“Anyone who will look before him must see the growing political importance of the mass of the population. They will have power. In a very short time they will be paramount. I wish them to be enlightened, in order that they may use that power which they will inevitably obtain.”1
Until 1833 the two church societies, The National Society (C of E) and the British School Society (Non-Conformists), stood the entire costs of establishing and maintaining elementary schools for the general public. Not that there was anything grand about such schools; “A barn furnishes no bad model; and a good one may easily be converted into a school”2, it was noted in 1818. But the fact remains that, for the first third of the nineteenth century government had no involvement in education and left it entirely to charity. by 1833, when Dr. Arnold was busy excluding local boys from Rugby in favour of fee-paying boarders, these two voluntary charities had opened some four thousand elementary schools which were by then educating nearly half of all the nation’s children below the age of eleven. Attendance, however, was perfunctory (when they could be spared from the farm), often for only two or three years. However, Arthur Roebuck’s argument, as quoted in the above thesis, won the grudging support of the Commons who voted a grant of thirty thousand pounds to expand this work3 (four years later the commons were to vote with enthusiasm more than twice that sum just to rebuild the Queen’s stables at Windsor). It was with this grant in 1833 that England took its first step towards a national system of education.
It was ordinary working people, not the aristocracy, who first funded mass elementary schooling. A survey of a hundred and sixty-eight parishes in the southwest of England showed that the clergy donated an average of ten pounds fifty each towards the cost of opening new schools, farmers an average of ninety-five pence, and householders one pound seventy-seven pence. Fewer than half the landowners gave anything, and those that did averaged five pounds each4. the dislocation created by the Industrial Revolution replaced the seventeenth century Puritan concept of a ‘commonwealth’ of all people, with the beginnings of a ‘them and us’ mentality. Between 1780 and 1830 (no more than within a single life span) most English working people ‘came to feel an identity of interest between themselves, and against their rulers and employers’, so that, by 1820, a Baptist Minister, John Foster, could write, “But the two classes (the educated and the uneducated) might they not seem to belong to different nations?”5
In 1861 a Parliamentary commission6 set out to enquire into what would be needed “for the extension of sound and cheap elementary education”. It found that 1.7 million pupils were being educated in 24,500 voluntary schools.

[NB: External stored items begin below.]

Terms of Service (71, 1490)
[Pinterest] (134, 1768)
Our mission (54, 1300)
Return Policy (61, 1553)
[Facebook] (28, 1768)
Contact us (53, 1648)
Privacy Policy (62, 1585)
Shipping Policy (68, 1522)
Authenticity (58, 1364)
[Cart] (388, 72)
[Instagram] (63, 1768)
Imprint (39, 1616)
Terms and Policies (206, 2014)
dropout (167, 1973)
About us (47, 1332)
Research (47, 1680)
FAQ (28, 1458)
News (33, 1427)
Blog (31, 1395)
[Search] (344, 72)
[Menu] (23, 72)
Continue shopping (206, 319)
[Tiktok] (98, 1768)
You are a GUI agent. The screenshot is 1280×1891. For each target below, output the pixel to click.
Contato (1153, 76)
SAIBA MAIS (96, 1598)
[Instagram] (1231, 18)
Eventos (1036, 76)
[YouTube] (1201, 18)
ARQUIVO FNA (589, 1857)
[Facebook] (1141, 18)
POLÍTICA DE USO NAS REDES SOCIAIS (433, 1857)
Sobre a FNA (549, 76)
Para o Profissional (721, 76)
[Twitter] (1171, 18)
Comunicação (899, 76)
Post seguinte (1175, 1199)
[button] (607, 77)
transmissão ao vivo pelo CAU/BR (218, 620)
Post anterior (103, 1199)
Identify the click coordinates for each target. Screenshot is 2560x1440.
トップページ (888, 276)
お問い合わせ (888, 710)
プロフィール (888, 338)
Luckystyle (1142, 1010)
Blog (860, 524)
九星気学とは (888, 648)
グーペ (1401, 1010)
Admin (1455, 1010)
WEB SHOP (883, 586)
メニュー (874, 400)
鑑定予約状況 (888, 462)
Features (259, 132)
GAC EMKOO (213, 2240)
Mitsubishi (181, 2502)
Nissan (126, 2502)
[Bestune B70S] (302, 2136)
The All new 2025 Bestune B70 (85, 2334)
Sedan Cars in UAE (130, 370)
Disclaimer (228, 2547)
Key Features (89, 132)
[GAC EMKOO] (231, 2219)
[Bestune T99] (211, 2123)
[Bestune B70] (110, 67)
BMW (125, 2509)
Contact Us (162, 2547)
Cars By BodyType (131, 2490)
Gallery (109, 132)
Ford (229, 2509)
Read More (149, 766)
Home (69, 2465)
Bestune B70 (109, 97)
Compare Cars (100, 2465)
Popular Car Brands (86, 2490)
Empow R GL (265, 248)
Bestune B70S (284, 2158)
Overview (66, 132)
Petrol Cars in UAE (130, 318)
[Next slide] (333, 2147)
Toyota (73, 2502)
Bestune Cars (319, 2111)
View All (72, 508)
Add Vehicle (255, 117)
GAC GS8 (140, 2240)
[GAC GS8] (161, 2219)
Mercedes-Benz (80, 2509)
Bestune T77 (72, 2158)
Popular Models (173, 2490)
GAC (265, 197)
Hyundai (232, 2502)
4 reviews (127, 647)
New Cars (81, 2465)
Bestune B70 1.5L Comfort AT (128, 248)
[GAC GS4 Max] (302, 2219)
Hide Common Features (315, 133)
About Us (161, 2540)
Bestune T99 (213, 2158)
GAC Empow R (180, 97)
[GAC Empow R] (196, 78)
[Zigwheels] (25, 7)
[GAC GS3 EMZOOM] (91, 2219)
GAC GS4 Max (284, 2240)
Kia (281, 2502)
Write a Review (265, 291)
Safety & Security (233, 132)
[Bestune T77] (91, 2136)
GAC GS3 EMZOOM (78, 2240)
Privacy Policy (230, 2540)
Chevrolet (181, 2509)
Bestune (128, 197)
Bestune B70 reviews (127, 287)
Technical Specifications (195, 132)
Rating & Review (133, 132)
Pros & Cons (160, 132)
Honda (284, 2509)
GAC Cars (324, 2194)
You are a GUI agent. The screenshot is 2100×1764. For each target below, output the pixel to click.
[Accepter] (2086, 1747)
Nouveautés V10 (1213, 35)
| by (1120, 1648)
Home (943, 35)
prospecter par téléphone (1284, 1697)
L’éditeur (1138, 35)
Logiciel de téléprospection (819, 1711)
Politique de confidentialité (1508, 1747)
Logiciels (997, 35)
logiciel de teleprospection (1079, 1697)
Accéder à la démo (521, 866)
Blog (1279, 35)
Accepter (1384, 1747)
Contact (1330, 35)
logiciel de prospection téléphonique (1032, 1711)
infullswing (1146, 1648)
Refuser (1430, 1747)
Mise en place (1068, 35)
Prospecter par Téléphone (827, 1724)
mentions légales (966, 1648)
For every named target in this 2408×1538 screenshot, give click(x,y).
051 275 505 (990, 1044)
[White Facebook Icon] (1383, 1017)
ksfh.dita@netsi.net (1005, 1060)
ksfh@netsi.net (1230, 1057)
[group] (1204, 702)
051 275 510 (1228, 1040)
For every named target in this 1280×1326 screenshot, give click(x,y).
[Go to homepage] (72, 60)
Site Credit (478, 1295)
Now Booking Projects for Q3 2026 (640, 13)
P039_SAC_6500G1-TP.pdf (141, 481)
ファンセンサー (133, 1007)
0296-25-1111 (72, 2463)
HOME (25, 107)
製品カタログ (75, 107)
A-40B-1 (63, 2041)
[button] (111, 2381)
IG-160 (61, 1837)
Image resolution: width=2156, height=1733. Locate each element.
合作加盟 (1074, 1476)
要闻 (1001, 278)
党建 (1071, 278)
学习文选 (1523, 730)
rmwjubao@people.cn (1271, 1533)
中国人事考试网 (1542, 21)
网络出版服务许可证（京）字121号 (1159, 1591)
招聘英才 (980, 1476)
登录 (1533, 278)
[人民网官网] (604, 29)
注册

Two-thirds of these were so small, and so ineffectively managed, that they couldn’t even qualify for a government grant. class size averaged nearly sixty. To administer the annual grant an Office of Education was established with sixty inspectors who were each responsible for some 500 schools7. It was a totally impossible task. Almost from the start, the relationship between government officials and individual schools was bad. Management, it was said, was ‘conducted by officials who, by all accounts, knew little and cared less, about the education of the poorer classes and who, on the admission of one of their numbers, treated elementary teachers with contempt’8.
“We do not profess to give these children an education that will raise them above their station and business in life”, the Secretary of the Office of Education tried to reassure the Commons in 18629. For this a kind of teacher was required ‘whose education and duties should be limited to the teaching of the basic necessities for working class life”10. Every year every child in each school receiving a grant was to be quizzed by an inspector on each of four subjects; for every subject that a child did not reply adequately the grant for that pupil was cut by a quarter ─ a villainous scheme that lasted for forty years . “I cannot promise the House that this scheme will be an economical one, and I can’t promise that it will be an efficient one, but I can promise that it shall be one, or the other. If it is not cheap, it shall be efficient. If it’s not efficient, it shall be cheap”11. The cleverness of the comment was greeted with a round of applause. Parliamentarians didn’t like school teachers: Lord Macaulay even described them as “the refuse of all callings, to whom no gentleman would entrust the keys of his (wine) cellar”12.
Years later, Matthew Arnold13, son of the famous Doctor who had been Headmaster of Rugby, appointed Inspector of Schools in 1851, wrote sadly, “In a country where everyone is prone to rely too much on mechanical process and too little on intelligence, a change in the education department regulations… inevitably gives a mechanical twist to school teaching, a mechanical turn to inspection, and must be most trying to the intellectual life of the school”14.